Twenty minutes later a ripe, spawning female, also in the eight-pound range, would put his last statement to question. We were re-running the same water where Cogswell had taken his fish, a deep slot along the bank that Neidlinger knows well.

The hen steelie just couldn't resist the temptation and Clayton Benson got his turn to work the fast-moving portion of the river. Benson, an avid perch fisherman, worked the fish patiently. He'd bring it up to the boat only to have it turn and run. He'd reel it in and it would run again.

Benson's fish would be three. A lucky number -- and our last. Not bad for a morning outing and warm weather on its way.

Area fish biologists later said they believe the warming temperatures will make a difference.

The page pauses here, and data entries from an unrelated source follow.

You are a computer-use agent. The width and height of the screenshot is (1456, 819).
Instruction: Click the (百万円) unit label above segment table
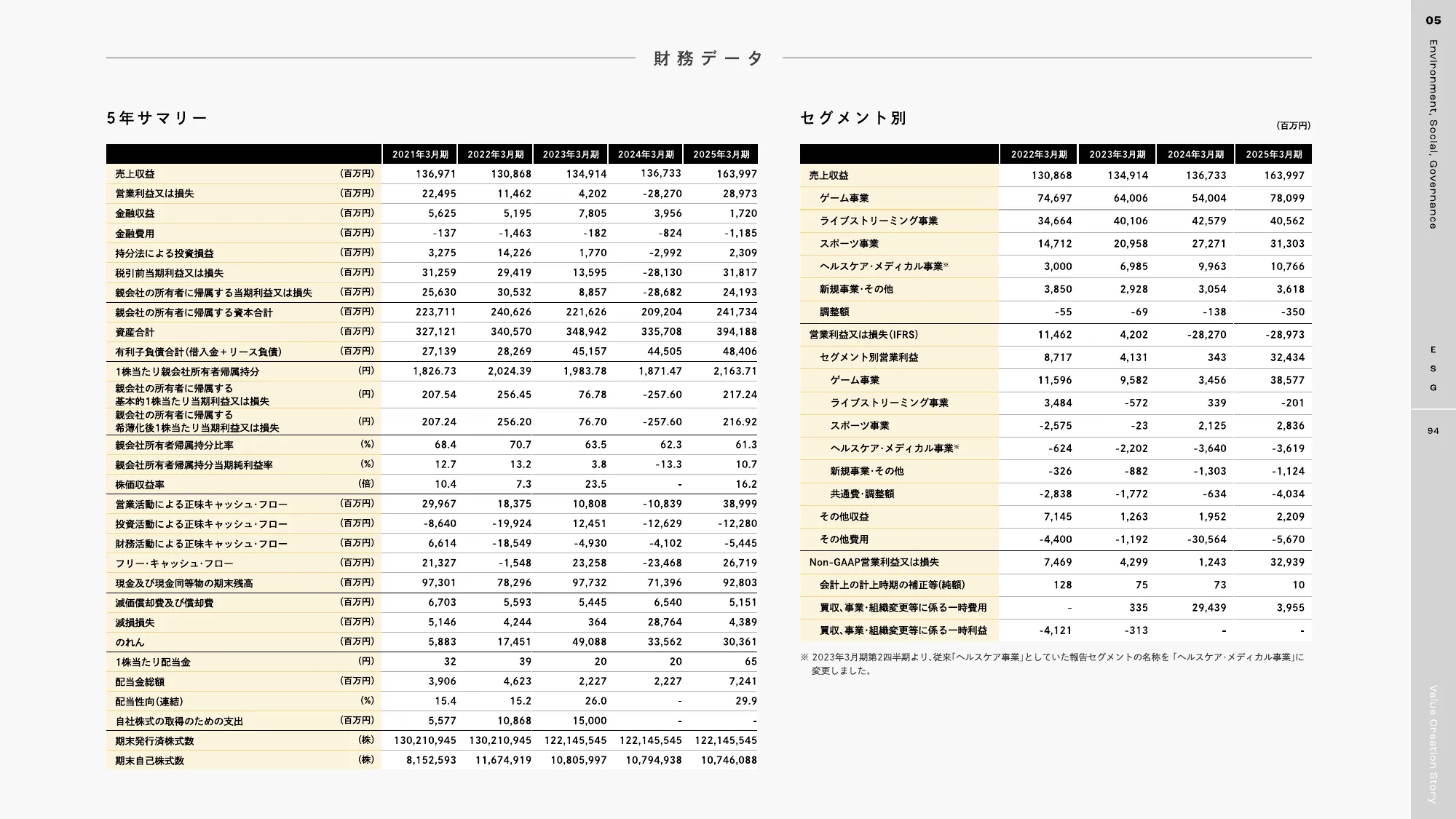tap(1293, 124)
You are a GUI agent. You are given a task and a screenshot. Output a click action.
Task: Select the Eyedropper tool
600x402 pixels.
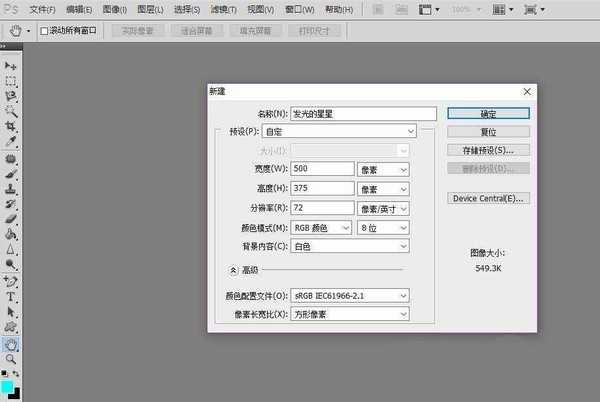(x=11, y=143)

"The run just picked up today," said Jay Wesley Tuesday. Wesley is the DNR fisheries supervisor for southwest Michigan "The river temperature at St. Joe is now up to 45 degrees. We've started to get fish at the ladders. We're getting 10 to 15 passing through each hour.

"Down in Lake Michigan, the water is pretty cold. But anglers on the river are now getting a mix of fresh and old fish."

Wesley said the steelhead runs are also picking up on other area rivers. The Grand River is is getting a "mix of fresh and old fish" and the Kalamazoo River now has quite a few.

"We're getting really good report's from Sixth St," Wesley said.

The Grand, he added, is the number two river in southwest Michigan for steelehead. The St. Joe, however, is number 1. "The St. Joe has a run going almost all the time," Wesley said. "We have a spring run and a strong summer and fall run. You don't see that on the Grand."

Michigan plants 80,000 yearling steelhead in St. Joe and Paw Paw river each year, a tributary to the St. Joe mainstream. Indiana plants another 40,000.

On this sunny morning, morning we'd taken just three.